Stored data
┌──
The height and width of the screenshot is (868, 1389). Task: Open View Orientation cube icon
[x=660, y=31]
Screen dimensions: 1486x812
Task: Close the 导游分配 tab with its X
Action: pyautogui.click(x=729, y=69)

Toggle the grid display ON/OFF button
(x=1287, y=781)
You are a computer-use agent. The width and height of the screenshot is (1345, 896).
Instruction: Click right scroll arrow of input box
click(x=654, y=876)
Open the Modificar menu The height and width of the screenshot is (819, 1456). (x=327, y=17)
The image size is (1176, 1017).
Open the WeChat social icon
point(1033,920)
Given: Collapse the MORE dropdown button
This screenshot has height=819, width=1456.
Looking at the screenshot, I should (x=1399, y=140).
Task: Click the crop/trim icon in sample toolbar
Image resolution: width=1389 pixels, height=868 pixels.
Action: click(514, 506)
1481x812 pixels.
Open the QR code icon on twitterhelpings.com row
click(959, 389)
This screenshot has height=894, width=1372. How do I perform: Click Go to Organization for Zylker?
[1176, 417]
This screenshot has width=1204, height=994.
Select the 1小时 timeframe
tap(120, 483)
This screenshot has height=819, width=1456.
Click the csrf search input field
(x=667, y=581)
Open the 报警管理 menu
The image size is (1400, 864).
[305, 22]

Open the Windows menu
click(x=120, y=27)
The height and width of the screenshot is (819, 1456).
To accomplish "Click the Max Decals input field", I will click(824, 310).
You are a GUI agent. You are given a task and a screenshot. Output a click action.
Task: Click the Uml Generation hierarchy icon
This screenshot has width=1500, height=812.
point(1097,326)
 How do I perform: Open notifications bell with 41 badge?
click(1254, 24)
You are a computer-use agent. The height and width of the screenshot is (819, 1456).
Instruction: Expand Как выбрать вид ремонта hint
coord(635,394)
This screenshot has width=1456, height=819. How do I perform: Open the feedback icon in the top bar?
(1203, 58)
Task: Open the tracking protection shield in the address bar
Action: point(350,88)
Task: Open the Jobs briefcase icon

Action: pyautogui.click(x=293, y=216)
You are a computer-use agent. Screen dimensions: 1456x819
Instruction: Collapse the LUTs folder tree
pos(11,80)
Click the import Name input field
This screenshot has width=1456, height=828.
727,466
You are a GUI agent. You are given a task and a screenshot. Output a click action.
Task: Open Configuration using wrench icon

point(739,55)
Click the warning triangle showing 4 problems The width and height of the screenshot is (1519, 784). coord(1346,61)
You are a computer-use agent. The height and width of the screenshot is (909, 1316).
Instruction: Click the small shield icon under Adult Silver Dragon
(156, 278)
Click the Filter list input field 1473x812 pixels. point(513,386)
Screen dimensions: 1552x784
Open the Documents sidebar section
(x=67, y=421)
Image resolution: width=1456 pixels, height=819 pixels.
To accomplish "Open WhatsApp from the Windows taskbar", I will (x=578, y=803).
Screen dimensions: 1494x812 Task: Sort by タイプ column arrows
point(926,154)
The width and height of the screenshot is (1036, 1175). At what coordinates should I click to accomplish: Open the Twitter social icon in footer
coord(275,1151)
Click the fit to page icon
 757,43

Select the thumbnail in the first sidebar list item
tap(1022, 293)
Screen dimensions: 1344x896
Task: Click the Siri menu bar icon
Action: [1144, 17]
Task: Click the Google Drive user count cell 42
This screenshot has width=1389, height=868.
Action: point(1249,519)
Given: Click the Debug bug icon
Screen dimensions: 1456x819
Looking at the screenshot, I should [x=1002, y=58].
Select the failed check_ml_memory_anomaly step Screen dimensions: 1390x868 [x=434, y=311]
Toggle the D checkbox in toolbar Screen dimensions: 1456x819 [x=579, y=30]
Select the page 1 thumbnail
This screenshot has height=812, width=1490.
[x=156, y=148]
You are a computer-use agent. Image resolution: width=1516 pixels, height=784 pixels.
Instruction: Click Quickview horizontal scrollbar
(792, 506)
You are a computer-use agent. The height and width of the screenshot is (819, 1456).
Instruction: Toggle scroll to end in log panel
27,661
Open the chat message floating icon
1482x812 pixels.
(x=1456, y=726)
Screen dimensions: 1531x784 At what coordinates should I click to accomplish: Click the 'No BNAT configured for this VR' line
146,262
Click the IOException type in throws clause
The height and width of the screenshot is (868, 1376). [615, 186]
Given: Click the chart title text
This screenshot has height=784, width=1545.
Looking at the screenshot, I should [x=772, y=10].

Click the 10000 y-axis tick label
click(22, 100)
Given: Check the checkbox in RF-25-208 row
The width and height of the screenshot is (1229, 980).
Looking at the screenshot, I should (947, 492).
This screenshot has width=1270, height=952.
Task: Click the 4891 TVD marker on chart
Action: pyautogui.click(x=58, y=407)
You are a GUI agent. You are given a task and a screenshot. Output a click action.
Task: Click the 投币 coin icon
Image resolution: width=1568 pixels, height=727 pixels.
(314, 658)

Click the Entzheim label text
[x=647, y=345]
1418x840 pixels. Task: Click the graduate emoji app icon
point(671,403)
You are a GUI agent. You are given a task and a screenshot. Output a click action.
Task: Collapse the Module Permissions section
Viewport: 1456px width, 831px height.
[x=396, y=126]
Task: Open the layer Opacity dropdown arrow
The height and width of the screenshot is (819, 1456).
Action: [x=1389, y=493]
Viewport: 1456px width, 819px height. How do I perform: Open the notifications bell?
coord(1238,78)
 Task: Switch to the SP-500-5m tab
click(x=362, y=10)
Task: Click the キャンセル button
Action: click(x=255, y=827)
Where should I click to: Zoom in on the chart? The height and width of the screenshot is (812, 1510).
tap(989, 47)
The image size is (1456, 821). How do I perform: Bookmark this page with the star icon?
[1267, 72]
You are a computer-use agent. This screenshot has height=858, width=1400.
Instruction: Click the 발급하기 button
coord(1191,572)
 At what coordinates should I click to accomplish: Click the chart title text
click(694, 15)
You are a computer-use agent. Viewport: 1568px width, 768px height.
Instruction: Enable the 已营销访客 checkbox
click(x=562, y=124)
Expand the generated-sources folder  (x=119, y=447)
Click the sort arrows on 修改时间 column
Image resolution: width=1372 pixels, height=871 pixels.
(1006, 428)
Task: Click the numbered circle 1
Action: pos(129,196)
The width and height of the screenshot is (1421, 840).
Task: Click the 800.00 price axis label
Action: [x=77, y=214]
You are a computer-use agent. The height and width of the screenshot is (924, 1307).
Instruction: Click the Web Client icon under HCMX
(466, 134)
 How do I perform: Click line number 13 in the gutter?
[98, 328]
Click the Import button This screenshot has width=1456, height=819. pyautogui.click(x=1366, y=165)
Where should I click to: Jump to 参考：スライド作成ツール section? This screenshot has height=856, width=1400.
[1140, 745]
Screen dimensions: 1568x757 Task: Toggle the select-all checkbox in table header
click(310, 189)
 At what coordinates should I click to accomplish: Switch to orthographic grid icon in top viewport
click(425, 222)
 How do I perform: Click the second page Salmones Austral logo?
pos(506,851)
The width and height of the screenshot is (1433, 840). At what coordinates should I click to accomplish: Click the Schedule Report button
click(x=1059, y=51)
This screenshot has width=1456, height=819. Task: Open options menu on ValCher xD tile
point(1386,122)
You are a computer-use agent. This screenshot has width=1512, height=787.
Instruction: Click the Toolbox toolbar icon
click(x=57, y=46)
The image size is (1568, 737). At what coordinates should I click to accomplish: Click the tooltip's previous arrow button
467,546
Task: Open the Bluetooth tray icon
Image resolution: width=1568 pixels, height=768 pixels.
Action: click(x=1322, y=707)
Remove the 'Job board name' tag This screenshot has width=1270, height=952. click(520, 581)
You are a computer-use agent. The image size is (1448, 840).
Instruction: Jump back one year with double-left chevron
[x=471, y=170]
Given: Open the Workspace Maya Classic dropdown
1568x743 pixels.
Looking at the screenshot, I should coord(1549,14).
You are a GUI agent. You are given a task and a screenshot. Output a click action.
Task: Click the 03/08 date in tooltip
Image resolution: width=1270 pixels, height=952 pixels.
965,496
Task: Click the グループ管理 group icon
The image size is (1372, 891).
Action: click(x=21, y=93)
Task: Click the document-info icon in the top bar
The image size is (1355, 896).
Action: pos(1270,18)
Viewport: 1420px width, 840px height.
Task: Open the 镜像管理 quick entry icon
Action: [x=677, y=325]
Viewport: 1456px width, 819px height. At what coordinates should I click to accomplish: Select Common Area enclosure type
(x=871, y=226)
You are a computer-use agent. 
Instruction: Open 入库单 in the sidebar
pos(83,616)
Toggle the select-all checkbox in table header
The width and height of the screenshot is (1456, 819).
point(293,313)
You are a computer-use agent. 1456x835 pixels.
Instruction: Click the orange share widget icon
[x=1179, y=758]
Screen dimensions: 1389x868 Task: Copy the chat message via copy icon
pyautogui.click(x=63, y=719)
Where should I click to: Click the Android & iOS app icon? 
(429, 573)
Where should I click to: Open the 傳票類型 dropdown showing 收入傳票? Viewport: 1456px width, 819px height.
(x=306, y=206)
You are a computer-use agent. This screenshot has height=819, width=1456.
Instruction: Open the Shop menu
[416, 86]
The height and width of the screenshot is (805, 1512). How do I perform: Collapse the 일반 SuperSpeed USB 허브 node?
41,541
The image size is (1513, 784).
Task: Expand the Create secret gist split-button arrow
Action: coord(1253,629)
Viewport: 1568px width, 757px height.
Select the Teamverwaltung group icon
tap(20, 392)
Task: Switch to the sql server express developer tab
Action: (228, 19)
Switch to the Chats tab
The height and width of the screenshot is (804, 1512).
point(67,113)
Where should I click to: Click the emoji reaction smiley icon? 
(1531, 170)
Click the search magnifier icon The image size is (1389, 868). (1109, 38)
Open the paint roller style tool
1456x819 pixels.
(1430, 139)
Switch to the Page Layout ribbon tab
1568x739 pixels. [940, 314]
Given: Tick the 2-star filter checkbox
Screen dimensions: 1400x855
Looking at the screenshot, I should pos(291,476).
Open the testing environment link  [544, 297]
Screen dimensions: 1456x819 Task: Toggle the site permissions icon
└──
Exercise requirements: Print only the lines running from the one with "Open the testing" to the final line of the data above, each exactly as it appears.

Task solution:
Open the testing environment link  [544, 297]
Screen dimensions: 1456x819 Task: Toggle the site permissions icon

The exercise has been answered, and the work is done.